2020 Volume 36 Issue 2 Pages 300-304
Objective: Heterotopic pregnancy is relatively rare and clinical features are nonspecific, the diagnosis is often delayed and can be fatal. We report 4 cases of heterotopic pregnancy.
Patients: Case1: A 27-year-old woman conceived naturally. At 6 weeks gestation, she visited a previous hospital for lower abdominal pain and a small amount of genital bleeding. She was referred to our institution for suspicion of heterotopic pregnancy. In emergency laparoscopic surgery, right salpingectomy was performed for a right tubal pregnancy.
Case2: A 38-year-old woman conceived after artificial insemination with husband's semen (AIH) with use of clomiphene citrate. At 8 weeks gestation, she entered shock and was transported by ambulance to our institution. In emergency laparoscopic surgery, right salpingectomy was performed for a right tubal pregnancy.
Case3: A 27-year-old woman conceived after AIH. At 9 weeks gestation, she was rushed to our institution for lower abdominal pain and a large amount of genital bleeding. In emergency laparoscopic surgery, right salpingectomy was performed for a right tubal pregnancy. Intrauterine pregnancy became a miscarriage at the same time.

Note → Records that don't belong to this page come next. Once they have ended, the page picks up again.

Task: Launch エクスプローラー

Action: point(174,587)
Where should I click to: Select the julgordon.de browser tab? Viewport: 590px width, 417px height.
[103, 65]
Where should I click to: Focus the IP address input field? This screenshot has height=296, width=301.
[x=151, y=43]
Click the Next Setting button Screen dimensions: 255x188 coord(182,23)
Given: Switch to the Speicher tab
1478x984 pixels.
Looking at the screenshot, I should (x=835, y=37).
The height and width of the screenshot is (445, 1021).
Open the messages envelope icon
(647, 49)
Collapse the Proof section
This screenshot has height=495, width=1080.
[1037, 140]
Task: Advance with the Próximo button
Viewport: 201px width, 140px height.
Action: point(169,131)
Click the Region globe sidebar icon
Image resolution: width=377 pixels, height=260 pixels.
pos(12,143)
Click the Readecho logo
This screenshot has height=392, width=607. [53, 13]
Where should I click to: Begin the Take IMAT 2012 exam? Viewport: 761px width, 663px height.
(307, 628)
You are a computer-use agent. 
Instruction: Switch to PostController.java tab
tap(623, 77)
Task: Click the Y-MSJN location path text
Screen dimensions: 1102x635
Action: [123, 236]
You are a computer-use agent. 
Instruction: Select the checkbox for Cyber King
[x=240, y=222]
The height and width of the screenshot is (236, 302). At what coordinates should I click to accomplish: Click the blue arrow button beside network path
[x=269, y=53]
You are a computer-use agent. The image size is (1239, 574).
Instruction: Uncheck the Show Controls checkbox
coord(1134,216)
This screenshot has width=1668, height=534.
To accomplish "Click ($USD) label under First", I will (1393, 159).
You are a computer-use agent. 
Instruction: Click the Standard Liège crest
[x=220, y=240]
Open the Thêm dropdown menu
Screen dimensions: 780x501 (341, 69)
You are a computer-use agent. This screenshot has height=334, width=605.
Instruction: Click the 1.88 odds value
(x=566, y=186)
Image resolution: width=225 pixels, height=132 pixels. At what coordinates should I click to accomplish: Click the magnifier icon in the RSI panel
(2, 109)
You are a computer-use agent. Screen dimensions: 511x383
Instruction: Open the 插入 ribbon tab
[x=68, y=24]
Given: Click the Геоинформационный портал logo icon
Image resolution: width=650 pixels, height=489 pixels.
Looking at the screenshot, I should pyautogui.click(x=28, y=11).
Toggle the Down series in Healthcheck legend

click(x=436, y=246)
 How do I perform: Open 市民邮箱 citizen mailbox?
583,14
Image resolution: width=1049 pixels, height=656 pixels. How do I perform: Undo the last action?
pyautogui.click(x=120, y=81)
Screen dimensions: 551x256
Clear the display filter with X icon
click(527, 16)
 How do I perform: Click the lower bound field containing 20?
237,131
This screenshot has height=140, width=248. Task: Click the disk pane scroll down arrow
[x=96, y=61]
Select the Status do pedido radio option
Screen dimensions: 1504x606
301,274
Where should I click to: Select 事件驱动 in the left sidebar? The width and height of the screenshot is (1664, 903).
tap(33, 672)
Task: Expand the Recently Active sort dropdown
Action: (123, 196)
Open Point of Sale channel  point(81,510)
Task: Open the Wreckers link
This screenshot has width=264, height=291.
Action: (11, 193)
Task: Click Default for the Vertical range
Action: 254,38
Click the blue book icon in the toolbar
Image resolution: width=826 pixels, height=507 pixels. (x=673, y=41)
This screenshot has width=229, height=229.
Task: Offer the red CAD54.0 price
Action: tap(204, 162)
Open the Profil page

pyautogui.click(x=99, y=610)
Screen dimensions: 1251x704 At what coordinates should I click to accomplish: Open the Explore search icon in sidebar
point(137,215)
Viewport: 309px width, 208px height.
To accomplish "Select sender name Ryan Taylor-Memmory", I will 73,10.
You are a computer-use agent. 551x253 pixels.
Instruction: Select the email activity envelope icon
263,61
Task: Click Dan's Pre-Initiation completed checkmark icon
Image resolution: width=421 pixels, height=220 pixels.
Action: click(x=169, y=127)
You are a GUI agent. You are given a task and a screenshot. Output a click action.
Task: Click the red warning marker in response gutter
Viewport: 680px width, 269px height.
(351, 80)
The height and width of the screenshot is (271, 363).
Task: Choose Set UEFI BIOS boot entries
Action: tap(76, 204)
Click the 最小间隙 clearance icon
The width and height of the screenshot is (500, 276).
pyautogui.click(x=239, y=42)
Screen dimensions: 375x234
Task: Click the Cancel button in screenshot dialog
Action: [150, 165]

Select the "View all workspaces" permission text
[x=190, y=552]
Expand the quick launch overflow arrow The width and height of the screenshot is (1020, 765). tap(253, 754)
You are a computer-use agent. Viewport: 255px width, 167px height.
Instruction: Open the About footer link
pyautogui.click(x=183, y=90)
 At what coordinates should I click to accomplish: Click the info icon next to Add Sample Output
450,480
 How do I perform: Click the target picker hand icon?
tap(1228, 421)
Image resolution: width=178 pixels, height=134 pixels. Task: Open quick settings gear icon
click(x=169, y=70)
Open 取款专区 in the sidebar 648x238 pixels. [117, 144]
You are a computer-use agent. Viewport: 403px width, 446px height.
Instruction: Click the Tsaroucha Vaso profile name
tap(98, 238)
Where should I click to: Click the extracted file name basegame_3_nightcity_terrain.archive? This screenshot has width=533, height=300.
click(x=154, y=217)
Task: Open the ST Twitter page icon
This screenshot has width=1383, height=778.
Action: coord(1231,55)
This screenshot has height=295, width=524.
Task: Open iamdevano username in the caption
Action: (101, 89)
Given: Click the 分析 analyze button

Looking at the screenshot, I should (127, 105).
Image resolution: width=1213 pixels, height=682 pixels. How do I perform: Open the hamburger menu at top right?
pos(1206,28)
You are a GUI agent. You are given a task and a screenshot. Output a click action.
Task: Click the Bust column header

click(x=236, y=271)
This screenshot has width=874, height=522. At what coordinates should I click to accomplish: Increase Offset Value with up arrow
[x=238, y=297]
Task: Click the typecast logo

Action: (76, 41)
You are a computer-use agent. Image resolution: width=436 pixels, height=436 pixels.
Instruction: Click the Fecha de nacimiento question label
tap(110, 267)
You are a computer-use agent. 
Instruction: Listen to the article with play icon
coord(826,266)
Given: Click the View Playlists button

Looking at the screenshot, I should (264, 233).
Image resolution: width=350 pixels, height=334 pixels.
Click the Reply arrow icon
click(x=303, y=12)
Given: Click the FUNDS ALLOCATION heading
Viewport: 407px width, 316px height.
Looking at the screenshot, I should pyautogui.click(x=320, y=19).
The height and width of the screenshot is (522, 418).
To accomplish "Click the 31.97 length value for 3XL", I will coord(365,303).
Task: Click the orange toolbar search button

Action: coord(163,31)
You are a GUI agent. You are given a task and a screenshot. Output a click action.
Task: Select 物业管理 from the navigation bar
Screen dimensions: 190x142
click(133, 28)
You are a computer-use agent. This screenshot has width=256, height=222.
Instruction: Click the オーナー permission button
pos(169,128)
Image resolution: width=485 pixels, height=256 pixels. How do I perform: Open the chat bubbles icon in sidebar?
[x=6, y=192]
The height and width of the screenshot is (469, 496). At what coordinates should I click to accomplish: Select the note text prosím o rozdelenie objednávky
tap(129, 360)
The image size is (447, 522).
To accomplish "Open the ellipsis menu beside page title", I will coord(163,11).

Case4: A 40-year-old woman conceived after AIH. She was diagnosed as a miscarriage at 6 weeks of pregnancy. After 1week, she was rushed to a previous hospital for lower abdominal pain. She was referred to our institution for suspicion of heterotopic pregnancy and hemorrhagic shock. In emergency laparoscopic surgery, right salpingectomy was performed for a right tubal pregnancy.
Conclusion: We should always be alert to the possibility of heterotopic pregnancy even in the natural ovulation cycles.